(Stored data)
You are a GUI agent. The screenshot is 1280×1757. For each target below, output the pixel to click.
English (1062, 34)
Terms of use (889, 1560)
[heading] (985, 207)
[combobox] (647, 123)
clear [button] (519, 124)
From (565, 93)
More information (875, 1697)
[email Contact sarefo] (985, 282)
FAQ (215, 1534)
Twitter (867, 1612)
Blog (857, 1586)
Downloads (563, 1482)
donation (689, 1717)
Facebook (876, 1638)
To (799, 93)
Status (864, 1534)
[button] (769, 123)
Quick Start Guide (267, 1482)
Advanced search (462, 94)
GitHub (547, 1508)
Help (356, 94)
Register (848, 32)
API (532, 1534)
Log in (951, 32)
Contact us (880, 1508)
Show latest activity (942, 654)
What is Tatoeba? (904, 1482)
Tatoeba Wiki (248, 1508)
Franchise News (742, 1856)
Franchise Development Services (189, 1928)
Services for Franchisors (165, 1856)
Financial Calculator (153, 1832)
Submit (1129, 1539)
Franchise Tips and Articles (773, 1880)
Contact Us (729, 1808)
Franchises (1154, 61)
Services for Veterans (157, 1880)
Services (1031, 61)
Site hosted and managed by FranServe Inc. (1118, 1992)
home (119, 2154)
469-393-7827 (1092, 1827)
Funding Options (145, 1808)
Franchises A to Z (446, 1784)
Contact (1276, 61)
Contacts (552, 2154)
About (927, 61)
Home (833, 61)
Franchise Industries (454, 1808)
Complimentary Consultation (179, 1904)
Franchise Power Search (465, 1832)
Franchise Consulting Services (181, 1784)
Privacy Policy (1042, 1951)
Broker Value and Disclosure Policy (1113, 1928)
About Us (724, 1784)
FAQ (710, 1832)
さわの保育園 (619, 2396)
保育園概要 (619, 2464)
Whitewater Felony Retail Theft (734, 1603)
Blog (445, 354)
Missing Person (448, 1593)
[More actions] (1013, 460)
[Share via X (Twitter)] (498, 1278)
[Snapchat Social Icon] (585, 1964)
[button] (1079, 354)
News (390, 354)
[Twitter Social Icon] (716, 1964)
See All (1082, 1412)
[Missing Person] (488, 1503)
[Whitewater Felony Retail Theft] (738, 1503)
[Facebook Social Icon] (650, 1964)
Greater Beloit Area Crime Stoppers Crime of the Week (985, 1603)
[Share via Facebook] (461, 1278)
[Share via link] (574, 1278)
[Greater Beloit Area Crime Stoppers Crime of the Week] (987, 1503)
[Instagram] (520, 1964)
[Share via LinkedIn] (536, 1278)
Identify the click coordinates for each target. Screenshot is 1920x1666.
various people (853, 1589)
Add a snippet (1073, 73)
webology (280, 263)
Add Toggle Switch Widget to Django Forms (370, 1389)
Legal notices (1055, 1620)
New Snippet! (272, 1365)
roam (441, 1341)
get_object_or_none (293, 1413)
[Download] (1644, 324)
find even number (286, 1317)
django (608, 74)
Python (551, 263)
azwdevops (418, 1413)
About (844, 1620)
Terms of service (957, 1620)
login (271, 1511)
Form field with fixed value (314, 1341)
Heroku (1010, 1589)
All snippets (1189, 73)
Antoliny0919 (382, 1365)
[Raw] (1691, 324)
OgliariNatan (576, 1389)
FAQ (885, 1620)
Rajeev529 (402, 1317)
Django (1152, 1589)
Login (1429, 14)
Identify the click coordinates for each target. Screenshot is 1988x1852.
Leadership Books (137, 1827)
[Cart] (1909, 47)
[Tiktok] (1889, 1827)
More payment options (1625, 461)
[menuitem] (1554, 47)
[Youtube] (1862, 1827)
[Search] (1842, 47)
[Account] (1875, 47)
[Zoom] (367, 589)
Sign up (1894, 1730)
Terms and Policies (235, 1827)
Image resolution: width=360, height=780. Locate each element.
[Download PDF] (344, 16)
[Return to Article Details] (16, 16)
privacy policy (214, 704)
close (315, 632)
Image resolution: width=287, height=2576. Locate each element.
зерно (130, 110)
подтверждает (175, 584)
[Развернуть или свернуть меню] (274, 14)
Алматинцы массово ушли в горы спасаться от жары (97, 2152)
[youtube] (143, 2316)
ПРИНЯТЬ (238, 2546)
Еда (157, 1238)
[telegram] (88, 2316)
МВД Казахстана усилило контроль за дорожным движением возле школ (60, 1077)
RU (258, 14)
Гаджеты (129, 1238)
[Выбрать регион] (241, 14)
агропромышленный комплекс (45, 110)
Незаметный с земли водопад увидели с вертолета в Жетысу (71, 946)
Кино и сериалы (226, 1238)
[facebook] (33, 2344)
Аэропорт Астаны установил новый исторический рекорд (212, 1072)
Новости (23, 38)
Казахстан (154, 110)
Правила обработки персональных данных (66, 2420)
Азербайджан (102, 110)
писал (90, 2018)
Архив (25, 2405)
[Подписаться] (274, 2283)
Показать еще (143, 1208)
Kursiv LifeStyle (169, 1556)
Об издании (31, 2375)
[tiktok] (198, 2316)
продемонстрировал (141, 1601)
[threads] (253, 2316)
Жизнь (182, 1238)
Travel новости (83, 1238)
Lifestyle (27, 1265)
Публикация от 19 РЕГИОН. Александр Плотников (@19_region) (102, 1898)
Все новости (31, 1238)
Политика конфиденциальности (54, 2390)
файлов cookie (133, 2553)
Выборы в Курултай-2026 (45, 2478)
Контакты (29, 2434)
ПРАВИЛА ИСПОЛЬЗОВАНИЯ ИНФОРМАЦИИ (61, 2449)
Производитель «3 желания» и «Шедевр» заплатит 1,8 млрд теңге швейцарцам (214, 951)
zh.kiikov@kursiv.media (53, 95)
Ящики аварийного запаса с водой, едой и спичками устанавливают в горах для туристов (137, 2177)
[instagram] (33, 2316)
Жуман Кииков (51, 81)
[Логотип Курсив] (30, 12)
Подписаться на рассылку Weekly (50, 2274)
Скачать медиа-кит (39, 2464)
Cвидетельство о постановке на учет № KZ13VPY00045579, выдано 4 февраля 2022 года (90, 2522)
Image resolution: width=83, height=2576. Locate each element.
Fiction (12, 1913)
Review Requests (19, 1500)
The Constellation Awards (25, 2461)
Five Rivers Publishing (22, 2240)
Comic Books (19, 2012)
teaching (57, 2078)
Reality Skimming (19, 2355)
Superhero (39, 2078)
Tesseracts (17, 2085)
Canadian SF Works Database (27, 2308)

### TASK OBJECTIVE
Using the entries above, repeat only the lines from the one containing "[Подписаться] (274, 2283)" through the one containing "Lifestyle (27, 1265)", end lines included.

### ANSWER
[Подписаться] (274, 2283)
Показать еще (143, 1208)
Kursiv LifeStyle (169, 1556)
Об издании (31, 2375)
[tiktok] (198, 2316)
продемонстрировал (141, 1601)
[threads] (253, 2316)
Жизнь (182, 1238)
Travel новости (83, 1238)
Lifestyle (27, 1265)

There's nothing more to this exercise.